DESCRIPTION OF THE TASK: Repeat the lines from the one with "Given: Select the funnel" up to and including the one with "tap(1063, 142)", changing "Compelling Product Title" to "Catchy Product Title" and leaving everything else as it is.

• • • • • • •

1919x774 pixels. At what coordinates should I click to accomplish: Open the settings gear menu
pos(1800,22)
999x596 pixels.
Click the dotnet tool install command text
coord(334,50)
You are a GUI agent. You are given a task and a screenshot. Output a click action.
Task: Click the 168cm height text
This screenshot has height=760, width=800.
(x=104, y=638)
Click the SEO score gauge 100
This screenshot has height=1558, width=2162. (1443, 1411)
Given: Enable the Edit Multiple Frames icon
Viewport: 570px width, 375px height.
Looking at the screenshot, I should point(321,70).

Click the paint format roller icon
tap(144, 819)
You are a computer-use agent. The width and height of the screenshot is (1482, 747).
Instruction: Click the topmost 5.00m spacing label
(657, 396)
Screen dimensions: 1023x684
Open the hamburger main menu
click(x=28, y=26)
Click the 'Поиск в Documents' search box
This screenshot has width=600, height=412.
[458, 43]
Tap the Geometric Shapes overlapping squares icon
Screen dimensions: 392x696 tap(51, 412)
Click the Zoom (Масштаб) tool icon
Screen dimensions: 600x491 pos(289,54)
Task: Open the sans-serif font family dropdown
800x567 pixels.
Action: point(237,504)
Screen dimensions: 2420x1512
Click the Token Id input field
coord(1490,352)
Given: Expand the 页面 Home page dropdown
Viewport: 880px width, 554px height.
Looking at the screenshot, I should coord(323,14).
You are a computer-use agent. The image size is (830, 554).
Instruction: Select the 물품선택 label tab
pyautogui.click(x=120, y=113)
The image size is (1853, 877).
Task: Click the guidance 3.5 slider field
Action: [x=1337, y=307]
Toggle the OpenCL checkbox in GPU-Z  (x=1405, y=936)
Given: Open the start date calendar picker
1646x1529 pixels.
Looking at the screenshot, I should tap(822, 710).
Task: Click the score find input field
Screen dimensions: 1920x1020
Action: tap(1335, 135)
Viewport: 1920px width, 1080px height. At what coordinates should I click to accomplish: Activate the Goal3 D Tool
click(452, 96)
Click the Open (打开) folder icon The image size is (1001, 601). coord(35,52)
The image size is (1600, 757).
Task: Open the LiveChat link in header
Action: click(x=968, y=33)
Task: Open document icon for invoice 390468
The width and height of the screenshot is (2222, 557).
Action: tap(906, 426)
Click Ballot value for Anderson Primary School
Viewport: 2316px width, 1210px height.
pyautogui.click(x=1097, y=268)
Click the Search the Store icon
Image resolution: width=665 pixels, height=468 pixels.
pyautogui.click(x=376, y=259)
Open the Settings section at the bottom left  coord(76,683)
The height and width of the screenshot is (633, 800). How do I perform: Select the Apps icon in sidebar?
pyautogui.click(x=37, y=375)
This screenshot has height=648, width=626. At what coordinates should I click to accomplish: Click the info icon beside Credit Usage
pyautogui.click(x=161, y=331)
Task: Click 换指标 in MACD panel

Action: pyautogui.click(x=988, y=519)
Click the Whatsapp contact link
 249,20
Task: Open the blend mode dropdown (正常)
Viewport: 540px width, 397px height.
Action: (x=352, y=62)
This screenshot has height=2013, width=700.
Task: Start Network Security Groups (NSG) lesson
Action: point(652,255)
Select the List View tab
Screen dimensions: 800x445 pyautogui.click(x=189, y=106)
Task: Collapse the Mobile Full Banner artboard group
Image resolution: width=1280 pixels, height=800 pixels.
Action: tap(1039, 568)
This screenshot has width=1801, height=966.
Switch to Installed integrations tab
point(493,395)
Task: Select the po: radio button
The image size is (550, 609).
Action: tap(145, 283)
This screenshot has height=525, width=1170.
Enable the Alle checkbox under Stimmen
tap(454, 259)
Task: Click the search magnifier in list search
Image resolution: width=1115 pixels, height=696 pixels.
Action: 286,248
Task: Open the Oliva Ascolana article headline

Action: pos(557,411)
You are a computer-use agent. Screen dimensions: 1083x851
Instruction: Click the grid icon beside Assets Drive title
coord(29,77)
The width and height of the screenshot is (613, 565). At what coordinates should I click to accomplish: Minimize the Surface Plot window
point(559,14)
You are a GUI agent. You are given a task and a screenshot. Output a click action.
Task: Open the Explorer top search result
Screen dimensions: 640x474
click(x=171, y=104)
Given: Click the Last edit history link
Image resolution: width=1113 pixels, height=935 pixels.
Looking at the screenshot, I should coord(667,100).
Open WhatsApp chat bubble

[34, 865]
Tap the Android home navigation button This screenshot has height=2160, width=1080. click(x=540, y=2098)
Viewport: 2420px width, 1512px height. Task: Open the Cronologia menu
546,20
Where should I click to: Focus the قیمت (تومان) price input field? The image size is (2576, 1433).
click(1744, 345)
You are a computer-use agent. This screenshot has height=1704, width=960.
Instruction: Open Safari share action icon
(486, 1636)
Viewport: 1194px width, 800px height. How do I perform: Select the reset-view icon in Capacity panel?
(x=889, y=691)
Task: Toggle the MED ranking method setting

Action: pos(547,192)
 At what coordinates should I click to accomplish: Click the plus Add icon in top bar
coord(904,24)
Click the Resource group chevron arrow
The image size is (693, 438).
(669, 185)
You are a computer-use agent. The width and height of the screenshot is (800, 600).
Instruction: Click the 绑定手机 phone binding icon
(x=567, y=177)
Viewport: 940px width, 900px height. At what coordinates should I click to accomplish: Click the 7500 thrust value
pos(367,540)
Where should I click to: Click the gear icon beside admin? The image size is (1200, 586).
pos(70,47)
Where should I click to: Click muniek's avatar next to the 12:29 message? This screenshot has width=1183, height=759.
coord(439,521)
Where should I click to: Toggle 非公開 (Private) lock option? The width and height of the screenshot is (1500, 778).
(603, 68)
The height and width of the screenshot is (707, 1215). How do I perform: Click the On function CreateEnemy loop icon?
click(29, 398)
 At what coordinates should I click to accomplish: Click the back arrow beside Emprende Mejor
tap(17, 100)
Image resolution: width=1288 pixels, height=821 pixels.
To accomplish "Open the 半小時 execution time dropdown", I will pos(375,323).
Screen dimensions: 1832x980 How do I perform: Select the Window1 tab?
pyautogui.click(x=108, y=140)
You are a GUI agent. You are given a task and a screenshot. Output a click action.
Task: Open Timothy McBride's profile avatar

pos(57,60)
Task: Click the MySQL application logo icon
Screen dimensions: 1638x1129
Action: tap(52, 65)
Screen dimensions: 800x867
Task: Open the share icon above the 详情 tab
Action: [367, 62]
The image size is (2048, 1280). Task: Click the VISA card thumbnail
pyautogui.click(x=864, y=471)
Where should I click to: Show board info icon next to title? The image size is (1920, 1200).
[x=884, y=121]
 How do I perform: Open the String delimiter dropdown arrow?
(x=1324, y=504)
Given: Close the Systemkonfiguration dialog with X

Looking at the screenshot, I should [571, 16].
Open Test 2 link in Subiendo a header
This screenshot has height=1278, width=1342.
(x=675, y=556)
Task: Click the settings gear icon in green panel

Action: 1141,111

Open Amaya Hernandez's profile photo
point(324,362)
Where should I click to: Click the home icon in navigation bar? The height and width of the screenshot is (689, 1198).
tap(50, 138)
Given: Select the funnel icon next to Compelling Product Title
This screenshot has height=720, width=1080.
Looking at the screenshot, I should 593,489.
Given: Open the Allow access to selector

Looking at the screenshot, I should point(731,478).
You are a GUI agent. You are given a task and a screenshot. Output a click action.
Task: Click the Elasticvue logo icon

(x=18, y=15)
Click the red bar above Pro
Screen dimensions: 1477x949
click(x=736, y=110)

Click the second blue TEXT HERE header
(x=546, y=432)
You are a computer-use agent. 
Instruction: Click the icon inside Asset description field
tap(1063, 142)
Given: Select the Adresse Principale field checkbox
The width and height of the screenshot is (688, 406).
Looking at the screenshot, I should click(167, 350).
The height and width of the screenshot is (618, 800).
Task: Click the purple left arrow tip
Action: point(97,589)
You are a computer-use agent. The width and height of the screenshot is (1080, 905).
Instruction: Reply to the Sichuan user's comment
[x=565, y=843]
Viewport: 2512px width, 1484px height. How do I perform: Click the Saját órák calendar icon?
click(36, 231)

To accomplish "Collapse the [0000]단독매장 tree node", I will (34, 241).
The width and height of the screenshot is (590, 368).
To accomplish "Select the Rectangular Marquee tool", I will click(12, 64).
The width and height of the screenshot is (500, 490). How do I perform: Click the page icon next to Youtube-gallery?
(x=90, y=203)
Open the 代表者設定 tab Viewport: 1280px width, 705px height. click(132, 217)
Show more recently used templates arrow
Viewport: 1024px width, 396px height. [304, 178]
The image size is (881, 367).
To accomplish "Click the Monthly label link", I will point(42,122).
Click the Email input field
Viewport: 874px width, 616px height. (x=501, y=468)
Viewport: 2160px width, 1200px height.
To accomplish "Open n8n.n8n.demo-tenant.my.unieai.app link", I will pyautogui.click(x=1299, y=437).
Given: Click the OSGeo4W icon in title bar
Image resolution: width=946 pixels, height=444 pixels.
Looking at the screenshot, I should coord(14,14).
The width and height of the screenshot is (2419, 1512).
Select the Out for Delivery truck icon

• • • • • • •

THE ANSWER:
Given: Select the funnel icon next to Catchy Product Title
This screenshot has height=720, width=1080.
Looking at the screenshot, I should 593,489.
Given: Open the Allow access to selector

Looking at the screenshot, I should point(731,478).
You are a GUI agent. You are given a task and a screenshot. Output a click action.
Task: Click the Elasticvue logo icon

(x=18, y=15)
Click the red bar above Pro
Screen dimensions: 1477x949
click(x=736, y=110)

Click the second blue TEXT HERE header
(x=546, y=432)
You are a computer-use agent. 
Instruction: Click the icon inside Asset description field
tap(1063, 142)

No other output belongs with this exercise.